(Task objective):
Down to the final character, output the records below as they stand.

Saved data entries
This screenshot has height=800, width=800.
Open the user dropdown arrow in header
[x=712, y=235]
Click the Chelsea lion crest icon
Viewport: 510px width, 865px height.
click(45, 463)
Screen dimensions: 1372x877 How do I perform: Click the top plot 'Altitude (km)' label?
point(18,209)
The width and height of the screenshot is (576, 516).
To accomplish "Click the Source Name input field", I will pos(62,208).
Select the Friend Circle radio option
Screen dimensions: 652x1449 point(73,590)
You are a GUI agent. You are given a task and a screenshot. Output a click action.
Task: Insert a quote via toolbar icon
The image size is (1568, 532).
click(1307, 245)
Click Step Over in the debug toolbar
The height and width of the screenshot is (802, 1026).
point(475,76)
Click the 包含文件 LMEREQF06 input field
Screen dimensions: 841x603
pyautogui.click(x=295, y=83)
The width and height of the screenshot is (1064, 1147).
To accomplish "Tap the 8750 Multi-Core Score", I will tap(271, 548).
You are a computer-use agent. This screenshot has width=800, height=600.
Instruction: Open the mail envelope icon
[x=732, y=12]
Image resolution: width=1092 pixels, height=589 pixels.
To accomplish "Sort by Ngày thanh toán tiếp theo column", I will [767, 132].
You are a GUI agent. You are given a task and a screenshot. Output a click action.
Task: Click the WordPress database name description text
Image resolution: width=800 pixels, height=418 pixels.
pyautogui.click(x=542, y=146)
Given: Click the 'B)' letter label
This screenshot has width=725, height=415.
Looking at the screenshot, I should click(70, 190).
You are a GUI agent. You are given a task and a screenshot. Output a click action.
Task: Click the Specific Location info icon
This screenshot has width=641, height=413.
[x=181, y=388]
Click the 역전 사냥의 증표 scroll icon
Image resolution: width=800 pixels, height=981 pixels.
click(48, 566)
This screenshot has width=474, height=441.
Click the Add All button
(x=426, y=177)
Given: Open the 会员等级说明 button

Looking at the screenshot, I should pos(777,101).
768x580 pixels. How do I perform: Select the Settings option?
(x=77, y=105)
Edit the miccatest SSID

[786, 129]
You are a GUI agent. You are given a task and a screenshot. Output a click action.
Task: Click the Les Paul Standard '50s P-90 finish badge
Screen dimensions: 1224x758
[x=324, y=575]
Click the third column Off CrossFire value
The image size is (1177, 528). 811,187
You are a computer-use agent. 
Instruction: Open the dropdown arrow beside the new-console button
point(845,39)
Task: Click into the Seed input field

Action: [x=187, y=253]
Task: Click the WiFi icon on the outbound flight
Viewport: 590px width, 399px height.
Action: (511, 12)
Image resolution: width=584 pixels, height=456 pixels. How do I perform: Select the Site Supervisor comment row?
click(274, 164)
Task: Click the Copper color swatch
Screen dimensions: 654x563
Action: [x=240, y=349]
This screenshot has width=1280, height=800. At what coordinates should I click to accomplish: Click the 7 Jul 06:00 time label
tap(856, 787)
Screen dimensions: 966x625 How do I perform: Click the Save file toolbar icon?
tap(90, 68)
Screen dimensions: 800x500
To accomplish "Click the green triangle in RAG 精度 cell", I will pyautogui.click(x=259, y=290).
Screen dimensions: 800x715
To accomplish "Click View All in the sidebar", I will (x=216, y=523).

(Response to the task):
This screenshot has height=800, width=800.
Open the user dropdown arrow in header
[x=712, y=235]
Click the Chelsea lion crest icon
Viewport: 510px width, 865px height.
click(45, 463)
Screen dimensions: 1372x877 How do I perform: Click the top plot 'Altitude (km)' label?
point(18,209)
The width and height of the screenshot is (576, 516).
To accomplish "Click the Source Name input field", I will pos(62,208).
Select the Friend Circle radio option
Screen dimensions: 652x1449 point(73,590)
You are a GUI agent. You are given a task and a screenshot. Output a click action.
Task: Insert a quote via toolbar icon
The image size is (1568, 532).
click(1307, 245)
Click Step Over in the debug toolbar
The height and width of the screenshot is (802, 1026).
point(475,76)
Click the 包含文件 LMEREQF06 input field
Screen dimensions: 841x603
pyautogui.click(x=295, y=83)
The width and height of the screenshot is (1064, 1147).
To accomplish "Tap the 8750 Multi-Core Score", I will tap(271, 548).
You are a computer-use agent. This screenshot has width=800, height=600.
Instruction: Open the mail envelope icon
[x=732, y=12]
Image resolution: width=1092 pixels, height=589 pixels.
To accomplish "Sort by Ngày thanh toán tiếp theo column", I will [767, 132].
You are a GUI agent. You are given a task and a screenshot. Output a click action.
Task: Click the WordPress database name description text
Image resolution: width=800 pixels, height=418 pixels.
pyautogui.click(x=542, y=146)
Given: Click the 'B)' letter label
This screenshot has width=725, height=415.
Looking at the screenshot, I should click(70, 190).
You are a GUI agent. You are given a task and a screenshot. Output a click action.
Task: Click the Specific Location info icon
This screenshot has width=641, height=413.
[x=181, y=388]
Click the 역전 사냥의 증표 scroll icon
Image resolution: width=800 pixels, height=981 pixels.
click(48, 566)
This screenshot has width=474, height=441.
Click the Add All button
(x=426, y=177)
Given: Open the 会员等级说明 button

Looking at the screenshot, I should pos(777,101).
768x580 pixels. How do I perform: Select the Settings option?
(x=77, y=105)
Edit the miccatest SSID

[786, 129]
You are a GUI agent. You are given a task and a screenshot. Output a click action.
Task: Click the Les Paul Standard '50s P-90 finish badge
Screen dimensions: 1224x758
[x=324, y=575]
Click the third column Off CrossFire value
The image size is (1177, 528). 811,187
You are a computer-use agent. 
Instruction: Open the dropdown arrow beside the new-console button
point(845,39)
Task: Click into the Seed input field

Action: [x=187, y=253]
Task: Click the WiFi icon on the outbound flight
Viewport: 590px width, 399px height.
Action: (511, 12)
Image resolution: width=584 pixels, height=456 pixels. How do I perform: Select the Site Supervisor comment row?
click(274, 164)
Task: Click the Copper color swatch
Screen dimensions: 654x563
Action: [x=240, y=349]
This screenshot has width=1280, height=800. At what coordinates should I click to accomplish: Click the 7 Jul 06:00 time label
tap(856, 787)
Screen dimensions: 966x625 How do I perform: Click the Save file toolbar icon?
tap(90, 68)
Screen dimensions: 800x500
To accomplish "Click the green triangle in RAG 精度 cell", I will pyautogui.click(x=259, y=290).
Screen dimensions: 800x715
To accomplish "Click View All in the sidebar", I will (x=216, y=523).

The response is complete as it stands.